By RICHARD SMITH | 09/02/18 08:19:48In the wake of Hurricane Harvey, Texas Gov.
Greg Abbott declared a “gated community” and asked residents to leave their homes, but that didn’t mean the state was closing off the doors.
On Monday, the state’s Department of Public Safety and Homeland Security announced it would begin issuing temporary, one-time permits to residents to visit and stay in their homes during the storm.
The permits will be issued for four weeks and will expire at the end of August.
The permits will cover up to three months in the interim.
The state has also said it will start issuing two permits for up to 24 hours for people to stay overnight.
The first permit will be for one person and can be used in the same home as one or more other residents.
The second permit will allow two residents in the home to stay up to 12 hours and the third permit will permit up to eight people in the house to stay in the residence for up-to-12 hours.
There will be no limit on the number of people who can be in the household.
The state also announced that people who want to stay at the house must provide proof of their ability to care for their pets and the house has been designed to be “secure and organized.”
The temporary permits, which will be valid for up. weeks, will be required for people who live in gated communities, such as a community that allows residents to drive, rent, purchase or rent-out rooms and/or units, and is home to more than 1,000 people.
The only restrictions on the permits are that they cannot be used for gambling, alcohol consumption or gambling related activities, and they must be open to the public for the entire time the residents are staying at the residence.
The governor’s announcement was a bit of a surprise, considering the governor has a history of making announcements that were designed to make the public feel like they’re on vacation.
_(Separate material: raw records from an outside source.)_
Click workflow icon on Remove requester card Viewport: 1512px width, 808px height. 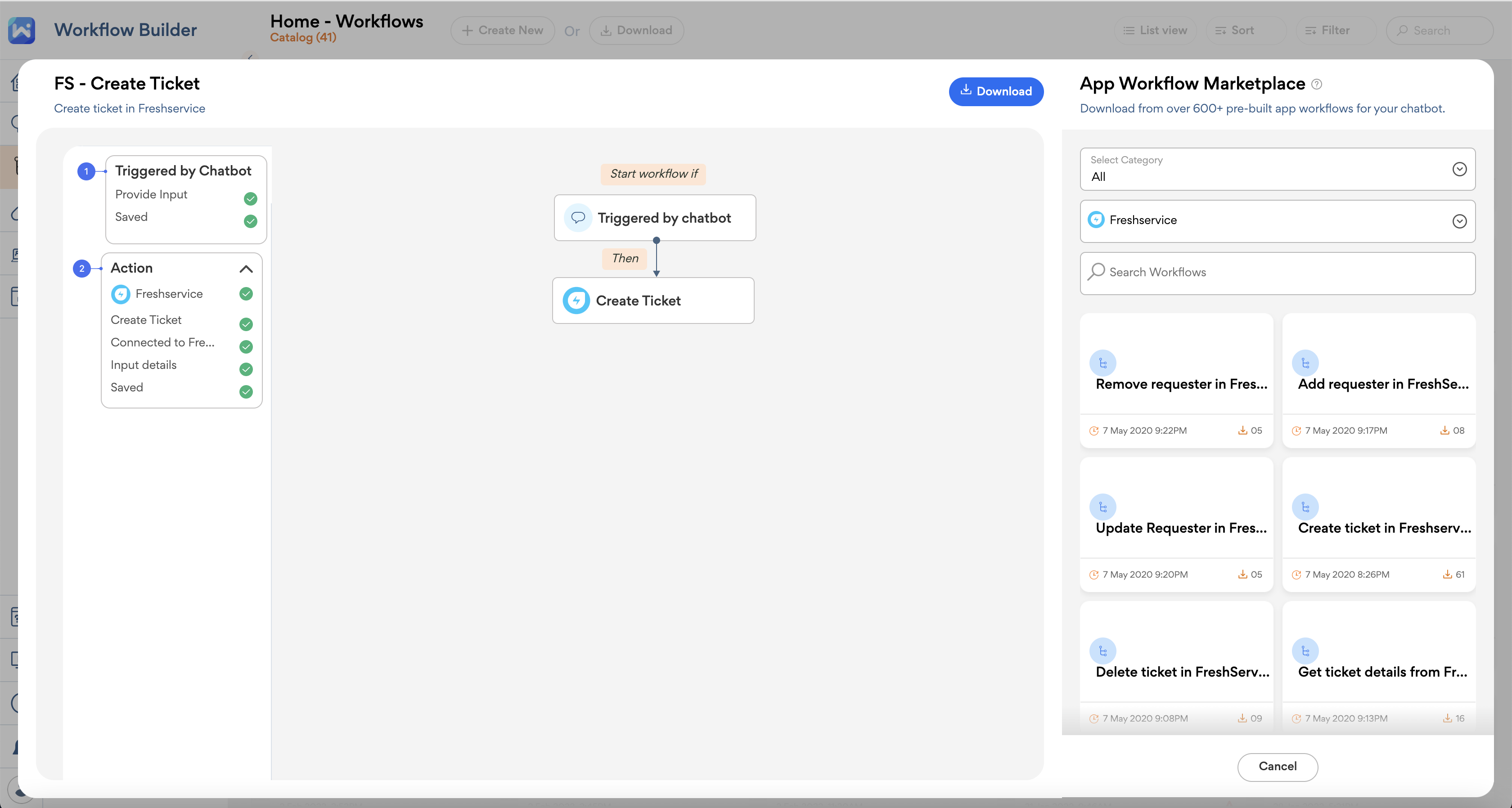click(x=1102, y=363)
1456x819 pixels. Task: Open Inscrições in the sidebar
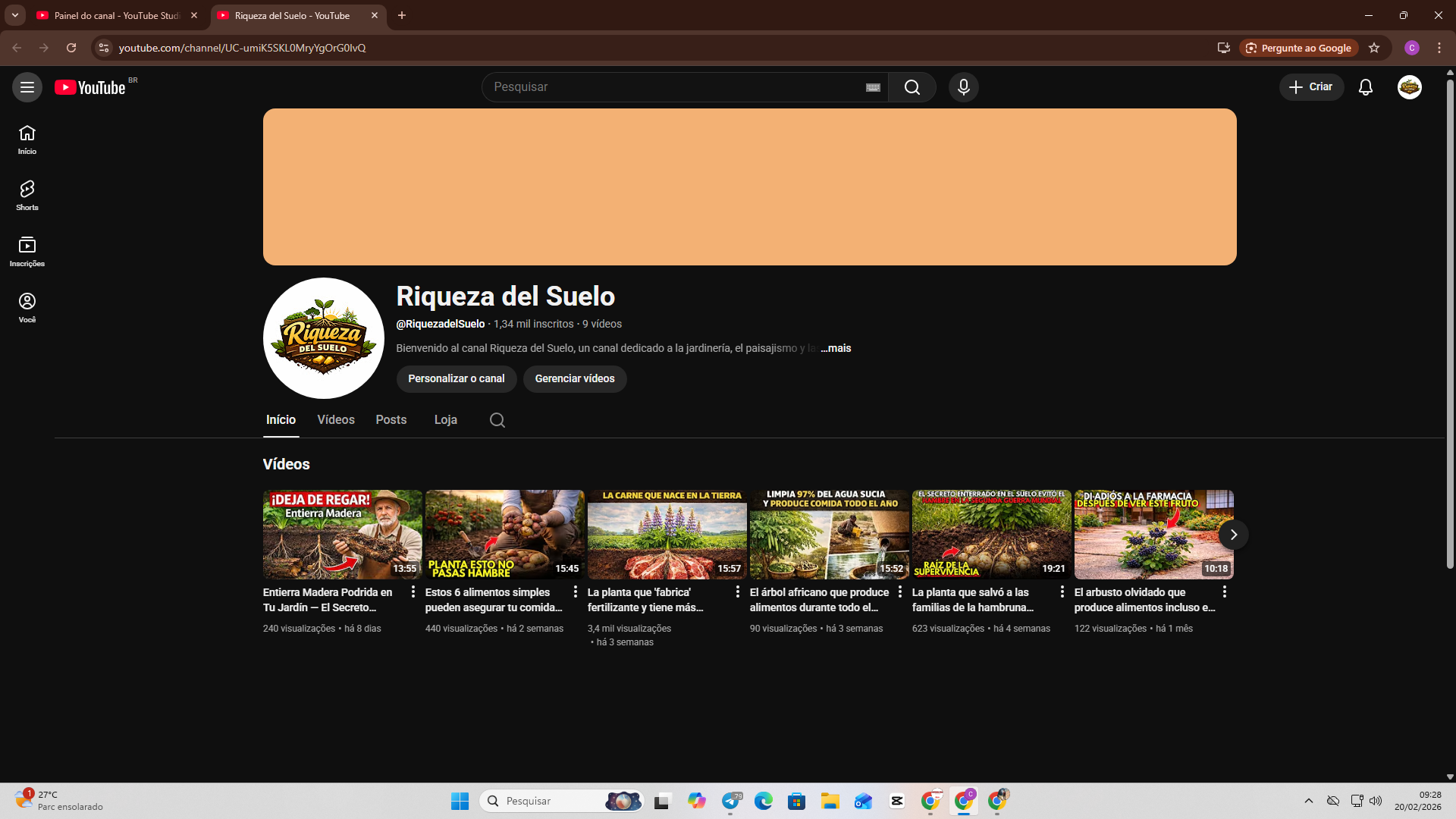pyautogui.click(x=27, y=251)
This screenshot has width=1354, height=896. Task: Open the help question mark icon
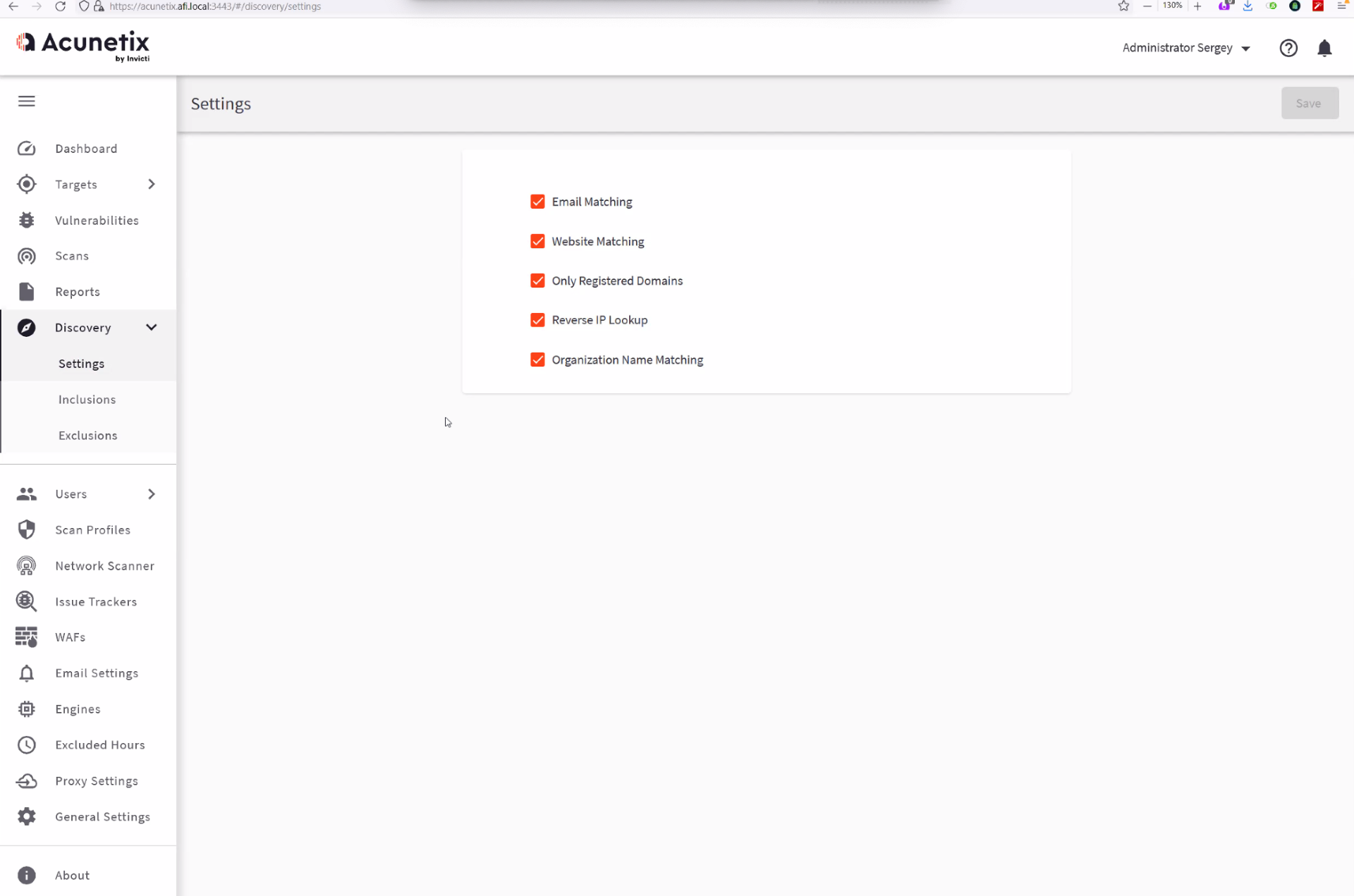point(1288,48)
“There is a new normal here.
You’re living in a house that’s in a gated area, but it’s not a safe house, it’s a dangerous house,” said Chris Johnson, a former senior staff attorney at the Center for Media and Democracy.
The governor made the announcement on Twitter, but the governor’s office later released a statement confirming the permits will go out.
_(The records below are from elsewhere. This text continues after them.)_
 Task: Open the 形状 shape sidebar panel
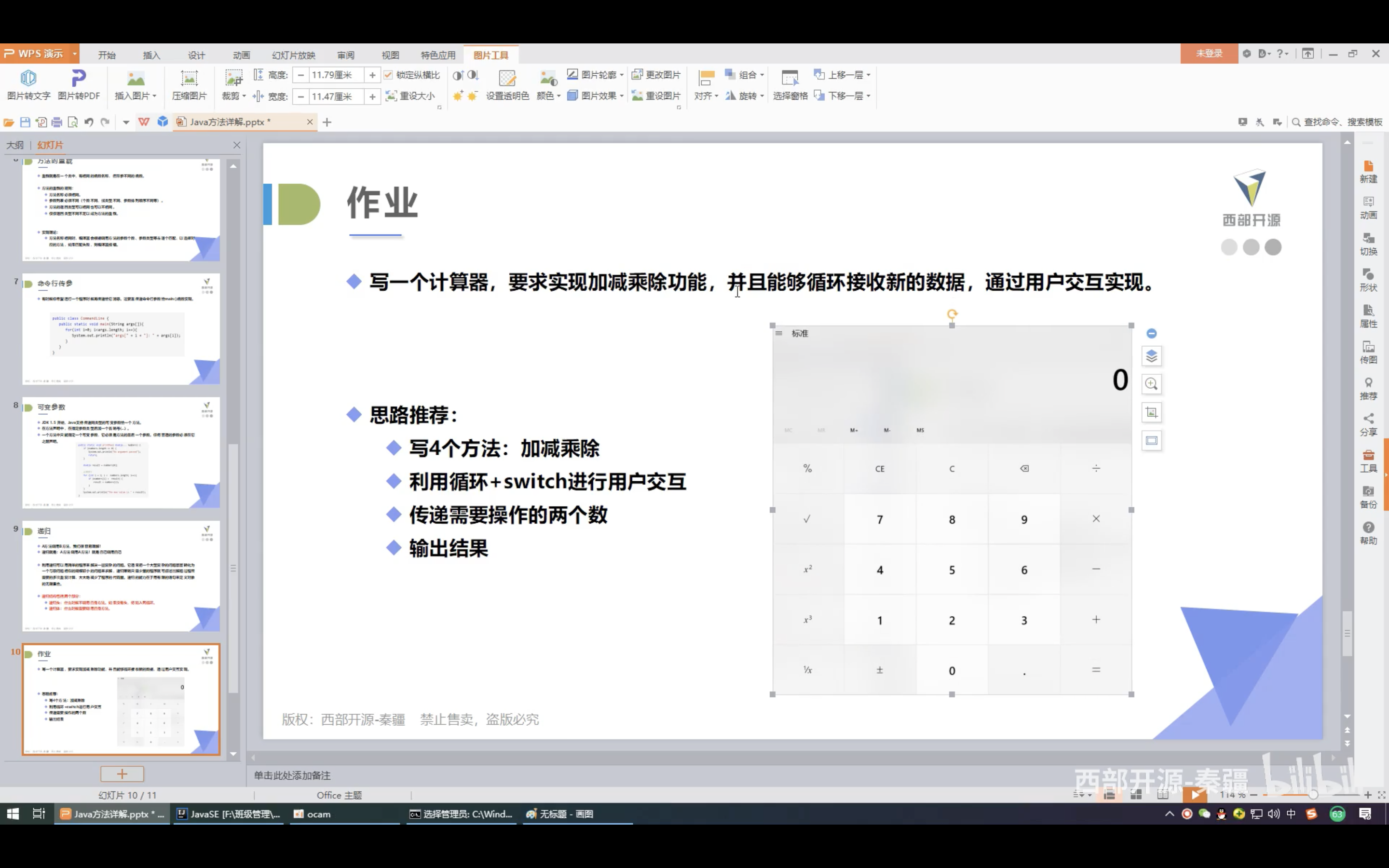pos(1368,280)
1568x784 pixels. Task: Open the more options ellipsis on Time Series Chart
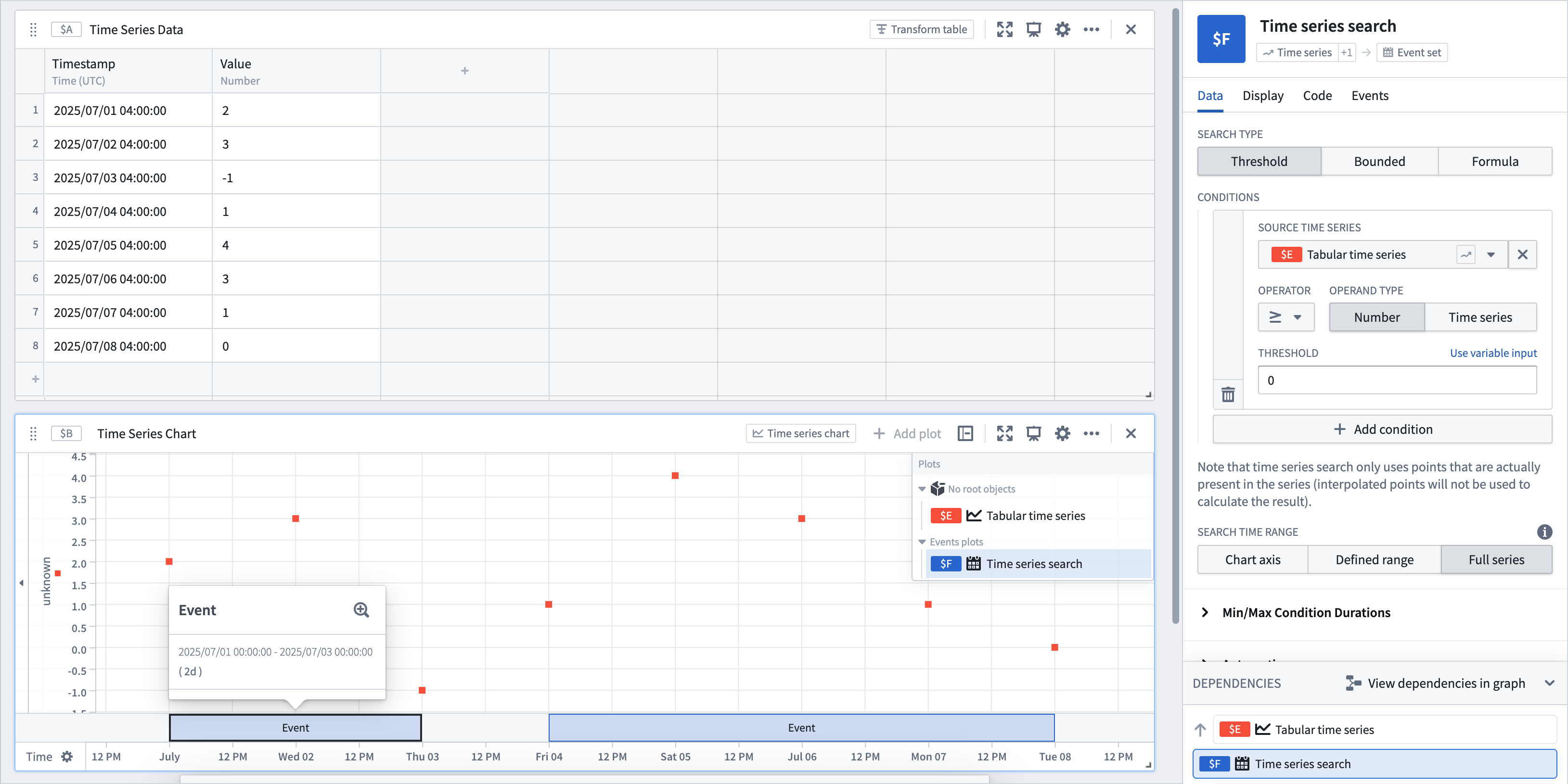click(1092, 434)
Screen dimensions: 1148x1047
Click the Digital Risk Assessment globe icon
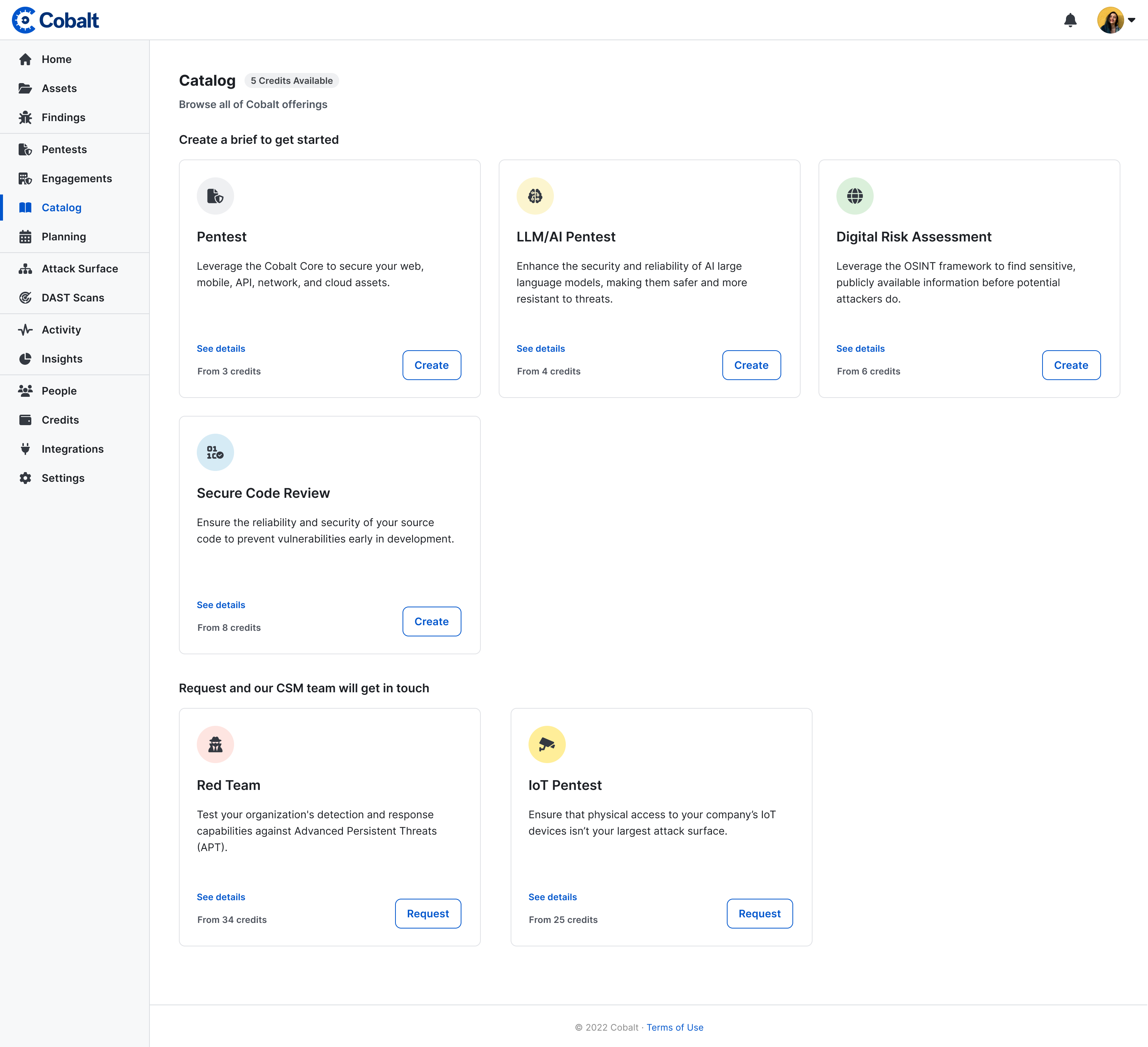coord(854,196)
The office said the state is continuing to monitor conditions, including flood damage and flood control measures, to make sure the community stays safe.
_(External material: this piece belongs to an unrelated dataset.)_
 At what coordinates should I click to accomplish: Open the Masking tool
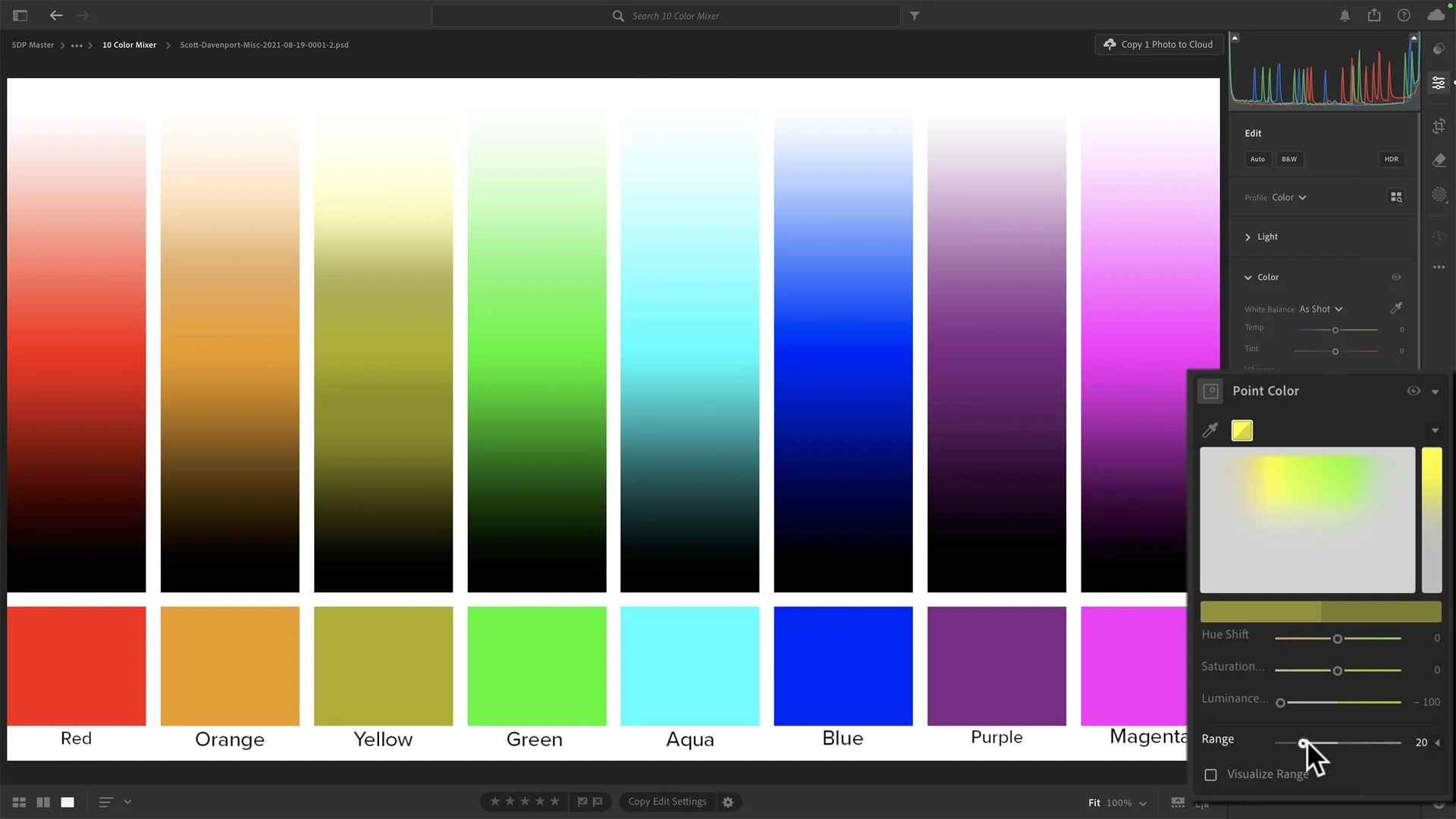(x=1439, y=195)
This is a reminder that Texas is not just an emergency response state; we are a state with a very clear and well-defined purpose and set of priorities, Johnson said.
As of Monday, about 50,000 Texas residents had been issued the temporary permits and they will remain valid for the duration of the storm, which has killed at least 10 people and caused widespread damage to more to 30.
In the first 24 hours of the hurricane, Texas has reported that about $4.7 billion in damages were caused in the state, according to the Texas Emergency Management Agency.
Governor Abbott has said the decision to issue temporary permits is not about politics or party affiliation, but more about keeping the state safe.